***** READING PASSAGE *****

Two minutes’ walk from Dubai's World Trade Centre metro stop (make the most of being able to walk there – it’s not easy to get anywhere on foot in Dubai) this French-influenced, rose-hued café is seriously sophisticated. Open for everything from morning coffee to lunch to afternoon tea, as well as restaurant tables and low sofas there’s also a long communal table for hot desk workers indulging their way through a deadline, or business suits talking finance over a flat white.

Food-wise the menu covers all the lighter French classics, from tartines to salads, as well as a handful of more substantial dishes (lamb cutlets, steaks and seabass with a provençal sauce). It’s the breakfasts (smoothie bowls, pancakes, French toast and Parlour Benedict, with sweet potato and kale hash, avocado and beets Hollandaise) and patisserie selection that really stand out, though.

For an afternoon pick-up order a pot of tea or a rose lemonade and one of the signature rose éclairs – a dainty affair made with rose scented cream and delicate custard dotted with fresh raspberries.

***** DATA PROVIDED *****

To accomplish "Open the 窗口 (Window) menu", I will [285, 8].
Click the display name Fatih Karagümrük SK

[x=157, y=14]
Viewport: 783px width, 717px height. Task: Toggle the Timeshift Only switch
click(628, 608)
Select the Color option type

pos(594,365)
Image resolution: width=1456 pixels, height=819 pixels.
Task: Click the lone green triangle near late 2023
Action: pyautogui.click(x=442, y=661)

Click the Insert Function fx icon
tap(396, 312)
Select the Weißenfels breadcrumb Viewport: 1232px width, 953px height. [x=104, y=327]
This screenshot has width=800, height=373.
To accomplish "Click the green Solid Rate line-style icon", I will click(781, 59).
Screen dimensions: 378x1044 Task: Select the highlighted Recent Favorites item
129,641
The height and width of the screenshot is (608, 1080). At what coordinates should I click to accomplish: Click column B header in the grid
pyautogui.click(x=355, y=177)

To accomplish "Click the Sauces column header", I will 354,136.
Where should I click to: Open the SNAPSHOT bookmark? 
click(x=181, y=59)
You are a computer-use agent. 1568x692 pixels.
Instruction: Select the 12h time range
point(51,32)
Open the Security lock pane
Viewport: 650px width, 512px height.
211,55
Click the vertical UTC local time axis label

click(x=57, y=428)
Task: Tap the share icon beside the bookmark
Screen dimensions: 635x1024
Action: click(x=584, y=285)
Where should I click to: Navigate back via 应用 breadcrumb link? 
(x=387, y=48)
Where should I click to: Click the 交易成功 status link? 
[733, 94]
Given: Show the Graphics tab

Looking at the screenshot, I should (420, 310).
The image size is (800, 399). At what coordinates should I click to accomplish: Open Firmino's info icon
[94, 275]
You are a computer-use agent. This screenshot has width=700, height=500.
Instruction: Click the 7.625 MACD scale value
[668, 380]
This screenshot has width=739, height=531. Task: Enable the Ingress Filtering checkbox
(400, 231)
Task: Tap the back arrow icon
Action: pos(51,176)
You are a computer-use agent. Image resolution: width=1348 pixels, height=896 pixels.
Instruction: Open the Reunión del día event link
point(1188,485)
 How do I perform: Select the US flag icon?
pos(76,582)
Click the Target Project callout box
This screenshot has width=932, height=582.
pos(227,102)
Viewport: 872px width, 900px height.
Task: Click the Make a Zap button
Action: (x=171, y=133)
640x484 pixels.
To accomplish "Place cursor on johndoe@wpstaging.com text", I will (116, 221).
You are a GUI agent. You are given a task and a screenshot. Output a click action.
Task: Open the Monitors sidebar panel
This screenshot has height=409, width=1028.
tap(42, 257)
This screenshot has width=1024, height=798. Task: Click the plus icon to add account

*****

REQUIREMENTS:
**A.** Translate this sentence from the café review into Spanish: "For an afternoon pick-up order a pot of tea or a rose lemonade and one of the signature rose éclairs – a dainty affair made with rose scented cream and delicate custard dotted with fresh raspberries."
**B.** Duplicate everything in the café review from "Two minutes’ walk" down to "a flat white.".

TASK RESPONSES:
**A.** Para reponer energías por la tarde, pide una tetera o una limonada de rosas y uno de los éclairs de rosa característicos de la casa: un dulce delicado hecho con crema perfumada con rosa y una suave crema pastelera salpicada de frambuesas frescas.

**B.**
Two minutes’ walk from Dubai's World Trade Centre metro stop (make the most of being able to walk there – it’s not easy to get anywhere on foot in Dubai) this French-influenced, rose-hued café is seriously sophisticated. Open for everything from morning coffee to lunch to afternoon tea, as well as restaurant tables and low sofas there’s also a long communal table for hot desk workers indulging their way through a deadline, or business suits talking finance over a flat white.